Прапорщик подошел и еще раз толкнул Митю в грудь.
— Я те покажу, че мне надо, урод!
Митя от этих толчков дергался и пятился назад, но из-за разности в весе прапорщик дергался не меньше и отскакивал ровно на такое же расстояние, успевая еще поймать и поправить фуражку. Услышав удаляющиеся шаги у себя за спиной, он развернулся.
— Сафонов, куда пошел? Сафонов, ко мне! Ты у меня?
Так и не поверив в реальность прапорщика, Митя взял его за плечи и, развернув к себе, ткнул коленом в пах. Тот издал короткий звук, похожий на подавленный чих, и улегся на тропинку. Митя вопросительно посмотрел на солдат. Солдаты стояли, оторопело глядя на захлопнувшегося пополам прапорщика. Один из них переглянулся с Митей, не имея никакого определенного выражения во взгляде. Митя развернулся и пошел, а когда солдаты и сгорбившаяся возле щита фигура скрылись в ночной тени, на всякий случай побежал. Сзади доносился надсадный мат. Митя ждал выстрелов. Обязательно должны были раздаться выстрелы. Без выстрелов все окончательно теряло резон. Листовки высыпались из-под полы прямо под ноги. Остановившись, чтобы подобрать, он вдруг спохватился, что делать этого нельзя: он стоит на пустыре, на самом открытом пятачке, ярко залитом луной. Митя рванул под деревья, в темноту. Здесь он повесил пакет с обрывками и клеем на ветку сосны и, вытащив из-под полы оставшиеся листовки Бирюкова, бросил их на землю. Слышны были только мат и проклятия в адрес его, а также Сафонова и Машкина. Митя постоял, послушал и двинулся к высоткам, то и дело спотыкаясь и жмуря глаза, чтобы не напороться на острый сук. Скоро утих и мат. Войдя во двор, он остановился и оглянулся. Пустырь, насколько его было видно в просвет меж двух домов, мирно золотился и чернел кисточками кустов. Погони не было. «Нет погони», — подумал он и сел на лавку у подъезда.
Мимо прошаркал старичок с вонючим мусорным ведром, где-то в темноте раздался утробный юношеский хохот.
«Надо же! Бешеный прапорщик. И где — на гражданке! Спустя столько лет! Наверное, карма у меня такая».

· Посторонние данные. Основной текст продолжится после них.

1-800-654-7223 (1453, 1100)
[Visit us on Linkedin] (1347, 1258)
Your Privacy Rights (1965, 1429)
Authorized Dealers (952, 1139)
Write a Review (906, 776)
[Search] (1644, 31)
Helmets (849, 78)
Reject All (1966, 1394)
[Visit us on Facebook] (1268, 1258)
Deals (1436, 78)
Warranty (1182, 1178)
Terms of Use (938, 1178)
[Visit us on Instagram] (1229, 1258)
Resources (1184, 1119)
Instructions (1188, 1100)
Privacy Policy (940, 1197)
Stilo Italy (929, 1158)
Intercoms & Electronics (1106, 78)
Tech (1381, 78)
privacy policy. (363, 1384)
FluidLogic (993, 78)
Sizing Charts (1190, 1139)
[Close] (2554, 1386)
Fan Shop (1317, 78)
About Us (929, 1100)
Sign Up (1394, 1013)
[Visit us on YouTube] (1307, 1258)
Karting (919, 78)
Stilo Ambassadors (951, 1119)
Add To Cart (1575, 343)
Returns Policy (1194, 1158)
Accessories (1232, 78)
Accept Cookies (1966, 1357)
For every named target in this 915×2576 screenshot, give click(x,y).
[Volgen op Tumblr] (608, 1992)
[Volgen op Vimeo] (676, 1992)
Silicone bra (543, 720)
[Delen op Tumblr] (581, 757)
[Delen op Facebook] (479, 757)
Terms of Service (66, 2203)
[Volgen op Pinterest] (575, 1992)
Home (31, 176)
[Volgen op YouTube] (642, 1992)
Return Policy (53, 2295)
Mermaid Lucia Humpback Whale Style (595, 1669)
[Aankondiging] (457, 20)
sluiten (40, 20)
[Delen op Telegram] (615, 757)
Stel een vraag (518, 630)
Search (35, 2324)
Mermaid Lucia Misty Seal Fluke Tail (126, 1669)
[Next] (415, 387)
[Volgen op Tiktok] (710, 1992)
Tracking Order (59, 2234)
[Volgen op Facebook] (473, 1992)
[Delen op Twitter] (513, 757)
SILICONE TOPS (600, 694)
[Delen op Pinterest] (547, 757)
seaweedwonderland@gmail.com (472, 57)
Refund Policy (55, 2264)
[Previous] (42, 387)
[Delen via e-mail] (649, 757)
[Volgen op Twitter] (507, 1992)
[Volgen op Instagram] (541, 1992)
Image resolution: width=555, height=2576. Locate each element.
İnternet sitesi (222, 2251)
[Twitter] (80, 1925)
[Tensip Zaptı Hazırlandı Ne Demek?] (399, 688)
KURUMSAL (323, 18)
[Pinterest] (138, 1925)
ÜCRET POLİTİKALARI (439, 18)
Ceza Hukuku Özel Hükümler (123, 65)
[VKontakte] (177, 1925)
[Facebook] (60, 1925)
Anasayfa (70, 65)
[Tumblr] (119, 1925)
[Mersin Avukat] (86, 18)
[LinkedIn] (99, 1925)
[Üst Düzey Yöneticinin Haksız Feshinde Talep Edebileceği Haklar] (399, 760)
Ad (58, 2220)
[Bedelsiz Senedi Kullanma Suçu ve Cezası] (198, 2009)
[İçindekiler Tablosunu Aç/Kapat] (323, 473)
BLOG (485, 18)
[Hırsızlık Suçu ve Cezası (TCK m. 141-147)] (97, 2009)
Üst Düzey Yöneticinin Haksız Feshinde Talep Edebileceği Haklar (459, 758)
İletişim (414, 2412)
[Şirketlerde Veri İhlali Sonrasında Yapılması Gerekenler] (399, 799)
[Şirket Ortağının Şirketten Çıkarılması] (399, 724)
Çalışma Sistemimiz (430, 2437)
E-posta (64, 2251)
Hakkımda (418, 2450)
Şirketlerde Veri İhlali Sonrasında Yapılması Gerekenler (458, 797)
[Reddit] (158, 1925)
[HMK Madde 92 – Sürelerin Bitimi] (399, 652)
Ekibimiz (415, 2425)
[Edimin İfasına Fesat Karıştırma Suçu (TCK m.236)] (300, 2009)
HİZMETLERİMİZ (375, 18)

Генрих играл. Митя сидел со Стасом и Витей-Вареником, нервно дергаясь на каждый звук от входной двери. Люси все не было, и мобильник не отвечал. Зал был пуст, как осенний парк, и такой же тусклый под светом низких абажуров. Генрих любил играть в пустом зале. В пустом зале у него приключались «настроения». Так он это называл. На появляющуюся публику реагировал по-разному. Мог, услышав скрип двери, оборвать игру на середине фразы, и в эту секунду можно было физически, как шершавую кирпичную стену, на которую наткнулся в темноте, ощутить грянувшую тишину. Но случалось и наоборот. Случалось, он продолжал играть, и если посетители вели себя хорошо, не гремели стульями и не болтали, Генрих наэлектризовывался, и из-под его рук вырастала живая музыка — и трепетала уже не только в черном исцарапанном черепе старенького пианино, а там, где положено, — в торжественно притихших слушателях. И тогда, если в конце раздавались хотя бы одиночные отрывистые хлопки, он, не оборачиваясь, приветственно махал рукой и вставал из-за пианино с совершенно счастливым видом.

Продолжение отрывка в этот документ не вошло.